“Throw in a little portry once in a while. It sounds good an' is easy to remember. But ye got to be careful. Some don't like it. Women that wear aprons an' rings an' breastpins, an' have their sleeves rolled up, 'll generally stand portry, 'specially if they've got curly hair. Look out for handsome women that wear diamonds an' set around with their feet up readin' portry.' Seems so them that read portry get enough of it. Don't ever give 'em any of yours.

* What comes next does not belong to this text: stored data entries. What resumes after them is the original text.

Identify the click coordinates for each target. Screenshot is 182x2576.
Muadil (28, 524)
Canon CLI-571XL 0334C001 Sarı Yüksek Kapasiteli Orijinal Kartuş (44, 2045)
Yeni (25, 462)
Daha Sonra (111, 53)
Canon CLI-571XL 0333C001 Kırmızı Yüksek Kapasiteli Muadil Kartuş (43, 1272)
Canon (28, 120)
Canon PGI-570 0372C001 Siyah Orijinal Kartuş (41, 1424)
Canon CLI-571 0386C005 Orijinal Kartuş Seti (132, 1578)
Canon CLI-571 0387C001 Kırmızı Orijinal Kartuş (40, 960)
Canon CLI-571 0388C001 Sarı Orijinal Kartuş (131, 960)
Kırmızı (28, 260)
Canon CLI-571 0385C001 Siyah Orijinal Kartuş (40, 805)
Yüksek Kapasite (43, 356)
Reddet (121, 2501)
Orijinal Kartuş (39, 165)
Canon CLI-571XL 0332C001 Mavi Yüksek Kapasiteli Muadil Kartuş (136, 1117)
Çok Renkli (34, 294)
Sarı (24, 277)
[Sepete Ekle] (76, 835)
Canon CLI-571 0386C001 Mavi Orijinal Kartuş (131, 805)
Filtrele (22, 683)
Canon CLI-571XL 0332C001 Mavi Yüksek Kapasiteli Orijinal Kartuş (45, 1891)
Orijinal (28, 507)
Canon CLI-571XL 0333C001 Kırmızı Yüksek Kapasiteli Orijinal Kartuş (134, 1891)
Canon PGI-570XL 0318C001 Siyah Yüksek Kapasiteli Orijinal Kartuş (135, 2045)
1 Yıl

“Women are funny. Around here there's two kinds of 'em—insiders an' outsiders. The outsiders talk about their neighbors; the insiders talk about their livers an' lungs, an' so on. I know one that talks about her liver shameful. You'd think it was the meanest thing in the world.

“They ain't all alike. In some places you'll find 'em perched in their fam'ly trees. Lord! I know one that sets an' chirps by the hour in her fam'ly tree. You've got to let her go it, an' bym-by, maybe, you can bring her down to the fam'ly tea-pot. If so, you're all right. It's wonderful how they go on. You'll enjoy it, an' that's half the battle.

“Be sure to notice the children. I always let 'em fool with my wooden leg. Sometimes I put one end on a chair an' let 'em set on it. I suppose this old leg has been set on an' abused more than any leg in the world.

“You ain't got a wooden leg, an' it's kind of a pity, as ye might say, for it's wonderful how this thing helps in business. Lots o' times it helps ye git acquainted, an' that gives ye a chance. Then say, look a-there.” He flung his wooden stump over his knee and felt the surface of it, and explained: “That's where one kid drove a nail in it, an' that's where one fetched a whack with a stove iron, an' there a little red-headed boy bored a hole with his gimlet. Curious how they take to it; an' I don't mind much. Helps business an' makes 'em happy.”

He called my attention to many small dents in the wood.

“That's where the dogs has bit it,” he went on. “If a dog comes at me, I always put it out to him. It keeps 'em busy.”

He showed me a small atomizer, adding, “A little ammonia 'll shift the trouble onto them.” We rose and resumed our journey. I had stored my small stock of Sal in my coat-pockets.

“There's the receipt,” said he, gravely, as he handed me a piece of paper.

It revealed the fact that Sal was chiefly composed of whiting and ammonia.